そんな会話をしている間にヘルメスはワーゲンの向きを直し出発の準備を済ませていた。


「ほーら二人とも予定より遅れてるんだ。今日はウェスト領に入る予定だったんだ。急ぐよー」


 幼稚園の引率だろうか。ヘルメスが先生に見えてくる。


 その言葉に二人は荷台に乗り込む。先程の戦闘の様なイレギュラーは起こらず夕暮れにはウェスト領の関所の役割を果たす町に着いた。守衛にヘルメスがパーシヴァル家の紋章を見せるとすんなり中に入れて貰える。。その光景に本当に効力があるのだと感心した。

 町に入ると木像建築の建物が多く見られ火事になればひとたまりもないな等と無粋な事を考えていた。その横でエナベルが荷台から顔を出し物珍しそうに町を眺めていた。


「そんな珍しいもんでも無いだろ。町に入ってからずっと、飽きないのか?」


 俺の言葉に顔を引っ込めてエナベルが反論する。


「そうじゃな。飽きぬの。故郷以外は見た事無いからの。外を眺めるのはとても楽しいのじゃ」


 思わぬ純粋な答えにまるで悪者じゃないかと苦笑いしか出てこない。


「まぁその歳じゃ地元以外に行った事なくても仕方ねーか」

「ん?儂はおぬしらとそう変わらん歳じゃぞ。まぁ産まれてからは一年じゃから身体が少しばかり可愛いのは致し方なしなのじゃ」


 何言ってるんだこいつは。産まれてから一年は一歳だろう。そこまで考えて自分の価値観が違うのではないかとヘルメスを見るがヘルメスも頭上に?を浮かべていたので異世界の特殊な設定では無いらしい。


「はぁ?それはどう考えても一歳だろ。少なくとも六歳ぐらいじゃ……」


 その瞬間ワーゲンは止まり御者席からヘルメスから到着したと報告が掛かる。到着したのはワーゲンの管理ができる宿で手続きにヘルメスが宿の中へと入って行った。数分でヘルメスはワーゲンに戻り宿に空きがあった事を伝える。

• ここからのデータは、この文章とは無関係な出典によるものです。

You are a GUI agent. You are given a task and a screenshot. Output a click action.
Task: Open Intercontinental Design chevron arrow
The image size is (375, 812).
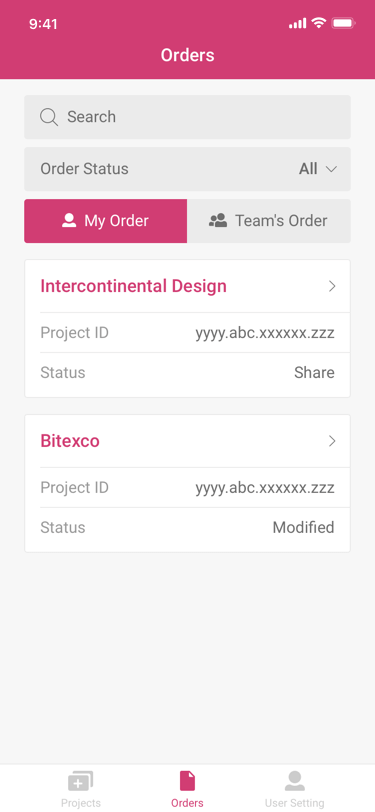333,286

「わざわざ二部屋取らんでも儂は別に同じ部屋でも良かったんじゃがな」

「そうだぜ?こいつ無一文の癖に同行しようとしてるだしな」

「それはシーフ君もだろ?それにエナベルちゃんも女の子だからね。でも何かあったら隣に居るから呼んでね」


 こいつイケメンなだけじゃなくて性格も良い。そう言えばこの旅で俺が金を使った事があっただろうか。


「ちゃん付けは辞めるのじゃ。まぁよい今日はもう疲れた。寝るから朝はよろしく頼むのじゃ……」


 エナベルは大きな欠伸をしながら自分に用意された部屋へと消えて行った。それを見送った後、俺とヘルメスも自らの部屋へと入る。部屋に入って大きめのベットを見つけた俺はそこに飛び込んだ。それを見たヘルメスは呆れながらも笑みを浮かべ近くの椅子に腰を掛ける。


「シーフ君、なんか言いたいことがあったんじゃないかい?僕が宿に入ろうとした時何か言いかけてたろ」

「なんだっけ。あー」


 ベットに沈み込んでいた身体を起こし胡坐を搔いた状態で向き直る。


「あれね。いやさ、エナベルの事なんだけどさ。なんか年齢秘密にしたい年頃なのかね。あれどう見ても黒髪ロリだろ」

「ろり……?は良く分からないけど十歳以下なのはそうだね。黒髪も珍しいしどこの子なんだろう」

「なら俺も珍しいのか?産まれてこの方ずっと黒髪だけど。てかあいつら三人組のルネーとかいう奴も偽名じゃねぇのか?何に隠してるだかな」


 事も無げに言った言葉にヘルメスが目を光らせる。


「偽名だったのかい?そんな気配あったかな。何でそう思うんだい」

「なんてゆーかな。口に馴染んでない。浮いてるっていうのか?自分の名前言う時に悩む奴なんて居るか?まぁだからあいつらは名前が知られちゃいけない感じの人たちなんだろうぜ」

「シーフ君って意外に切れ者だね。碌にワーゲンも操縦出来ないし方向音痴だし大して強くないけど頭は良いのか。誰でも秀でたものはあるんだねー」


ヘルメスはコップを持ちながら楽しそうな顔をして笑っていた。俺はハッと気づきヘルメスのコップを取り上げる。


「お前、何か毒舌だと思ったら酔っぱらってんのかよ。もう寝ろ。酒くせぇし」

「あはは、そうさせてもらおうかな。今日は少し疲れたしね……」


 ヘルメスは俺の横へと倒れ込みそのまま寝てしまう。夜とは言えどまだ時間は遅くない。夕飯も食べず二人は寝てしまったが俺は普通に腹が減った為階下の食堂へと足を運ぶ。ウェスト領でよく採れる野菜の料理を楽しみ他の卓の話を盗み聞きをし楽しんだ後今日は有意義だったと上の階へと戻り今日一日の疲れを癒すべくベットへと潜り込んだのだった。